Exercise requirements:
• 1. In the travel insurance article, reproduce the passage from "It is an insurance" up to and including "cover domestic travel." word for word.
• 2. According to the travel insurance article, which two countries won't allow entry to travelers who lack travel insurance?
• 3. Carry the travel insurance article forward from its final sentence.

Text section:
An industry insider shares tips and advice for choosing a travel insurance policy.
There’s nothing quite like the natural high of booking an international holiday. Whether through a travel agent or DIY on your computer at home, seeing that first departing flight confirmation come through is a thrill. While you may be inclined to start booking tours and shopping for holiday clothes, there’s one very important task that should take priority: buying travel insurance.
There’s a golden rule that all travellers should follow: if you can’t afford travel insurance, then you can’t afford to travel. However, not all travel insurance policies are written equally or thoroughly, and it’s up to the traveller to read the fine print. Craig Morison from travel insurance provider Fast Cover, has provided answers to common questions about travel insurance.
What is travel insurance?
It is an insurance product that specifically covers unforeseen and unexpected losses acquired while travelling, both internationally and domestically, depending upon which policy you purchase.
Why do you need travel insurance?
When travelling internationally, travel insurance is just as important as a valid passport. Some countries won’t allow entry to travellers who don’t have travel insurance, such as Singapore or the UAE. Furthermore, if you fall ill or are injured while overseas, the Australian government will not pay your medical bills – but the right travel insurance policy will. A good travel insurance policy will also help in the event of cancellations, delays, lost items, natural disasters and pandemics. Travel insurance policies can also cover domestic travel.

Available data:
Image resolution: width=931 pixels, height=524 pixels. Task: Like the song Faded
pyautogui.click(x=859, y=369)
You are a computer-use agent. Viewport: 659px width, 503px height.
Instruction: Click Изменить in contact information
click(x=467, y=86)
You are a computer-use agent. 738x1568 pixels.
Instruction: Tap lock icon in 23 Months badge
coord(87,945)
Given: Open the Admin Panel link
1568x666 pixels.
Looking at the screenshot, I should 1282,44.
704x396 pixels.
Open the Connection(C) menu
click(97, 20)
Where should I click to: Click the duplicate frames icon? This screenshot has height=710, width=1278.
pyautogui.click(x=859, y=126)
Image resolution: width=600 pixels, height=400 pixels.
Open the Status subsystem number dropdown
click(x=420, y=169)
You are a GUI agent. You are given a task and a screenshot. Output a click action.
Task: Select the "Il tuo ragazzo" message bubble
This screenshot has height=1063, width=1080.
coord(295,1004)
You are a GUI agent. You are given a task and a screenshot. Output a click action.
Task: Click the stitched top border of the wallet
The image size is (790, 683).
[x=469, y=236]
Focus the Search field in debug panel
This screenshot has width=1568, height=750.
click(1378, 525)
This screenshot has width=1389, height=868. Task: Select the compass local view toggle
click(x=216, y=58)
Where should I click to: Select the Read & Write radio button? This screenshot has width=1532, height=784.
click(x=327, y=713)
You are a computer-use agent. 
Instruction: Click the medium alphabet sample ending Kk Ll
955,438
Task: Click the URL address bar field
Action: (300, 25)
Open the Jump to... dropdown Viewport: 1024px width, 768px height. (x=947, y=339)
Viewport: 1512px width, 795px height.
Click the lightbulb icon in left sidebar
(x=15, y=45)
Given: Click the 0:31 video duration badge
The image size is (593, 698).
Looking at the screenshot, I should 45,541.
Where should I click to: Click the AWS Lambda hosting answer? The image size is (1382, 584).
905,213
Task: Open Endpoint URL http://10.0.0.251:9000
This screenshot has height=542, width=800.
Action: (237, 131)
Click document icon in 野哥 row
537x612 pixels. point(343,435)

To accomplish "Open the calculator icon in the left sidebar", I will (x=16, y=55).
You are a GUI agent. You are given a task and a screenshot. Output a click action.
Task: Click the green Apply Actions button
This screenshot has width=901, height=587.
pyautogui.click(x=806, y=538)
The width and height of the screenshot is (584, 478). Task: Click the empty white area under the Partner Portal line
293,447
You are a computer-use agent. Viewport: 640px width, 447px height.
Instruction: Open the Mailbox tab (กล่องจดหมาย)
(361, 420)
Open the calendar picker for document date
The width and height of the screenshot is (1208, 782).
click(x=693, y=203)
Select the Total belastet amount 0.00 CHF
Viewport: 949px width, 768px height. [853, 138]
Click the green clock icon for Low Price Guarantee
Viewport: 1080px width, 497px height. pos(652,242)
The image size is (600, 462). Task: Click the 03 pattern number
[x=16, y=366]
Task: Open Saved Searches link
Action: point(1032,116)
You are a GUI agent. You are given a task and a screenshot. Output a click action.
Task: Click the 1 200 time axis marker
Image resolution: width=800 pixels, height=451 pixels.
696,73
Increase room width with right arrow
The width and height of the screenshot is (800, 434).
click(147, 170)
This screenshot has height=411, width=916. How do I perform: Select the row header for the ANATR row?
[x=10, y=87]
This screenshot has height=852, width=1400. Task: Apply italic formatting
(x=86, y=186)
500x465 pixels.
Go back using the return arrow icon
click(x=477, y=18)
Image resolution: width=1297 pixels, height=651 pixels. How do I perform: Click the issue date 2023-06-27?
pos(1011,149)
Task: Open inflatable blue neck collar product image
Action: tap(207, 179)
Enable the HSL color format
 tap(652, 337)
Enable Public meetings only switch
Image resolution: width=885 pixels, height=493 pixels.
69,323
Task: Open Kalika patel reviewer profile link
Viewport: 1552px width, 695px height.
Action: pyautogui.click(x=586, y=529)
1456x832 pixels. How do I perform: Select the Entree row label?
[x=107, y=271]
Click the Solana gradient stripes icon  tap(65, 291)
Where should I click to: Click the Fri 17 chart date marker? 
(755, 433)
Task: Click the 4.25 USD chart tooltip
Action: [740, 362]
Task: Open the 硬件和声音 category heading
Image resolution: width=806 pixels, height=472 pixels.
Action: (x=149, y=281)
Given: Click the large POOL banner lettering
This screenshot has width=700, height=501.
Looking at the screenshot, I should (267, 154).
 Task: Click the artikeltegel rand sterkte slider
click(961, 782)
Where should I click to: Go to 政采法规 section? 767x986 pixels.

Numbered responses:
• 1.
It is an insurance product that specifically covers unforeseen and unexpected losses acquired while travelling, both internationally and domestically, depending upon which policy you purchase.
Why do you need travel insurance?
When travelling internationally, travel insurance is just as important as a valid passport. Some countries won’t allow entry to travellers who don’t have travel insurance, such as Singapore or the UAE. Furthermore, if you fall ill or are injured while overseas, the Australian government will not pay your medical bills – but the right travel insurance policy will. A good travel insurance policy will also help in the event of cancellations, delays, lost items, natural disasters and pandemics. Travel insurance policies can also cover domestic travel.

• 2. Singapore and the UAE.

• 3.
Always read the fine print of a policy
“When discussing travel insurance, you may commonly hear phrases such as ‘everything is covered’. It is not the case that every scenario is covered. Typically, the intent of travel insurance is for coverage in the event of selected unforeseen and unexpected events occurring before or during your travels,” says Craig. “It’s up to the customers to do their due diligence before purchasing a policy, as no policy covers everything.”
Benefits of travel insurance
Craig says a key benefit of travel insurance is that it can cover certain out-of-pocket expenses in some situations. “Whether it’s trip cancellation, trip disruption, or overseas emergency medical expenses, or just having luggage and personal effects lost, stolen or damaged – there is a range of benefits available on different policy options,” says Craig. “There will always be terms, conditions, exclusions, and limits that also apply, so each person should carefully consider and compare policies prior to deciding which policy is right for them.”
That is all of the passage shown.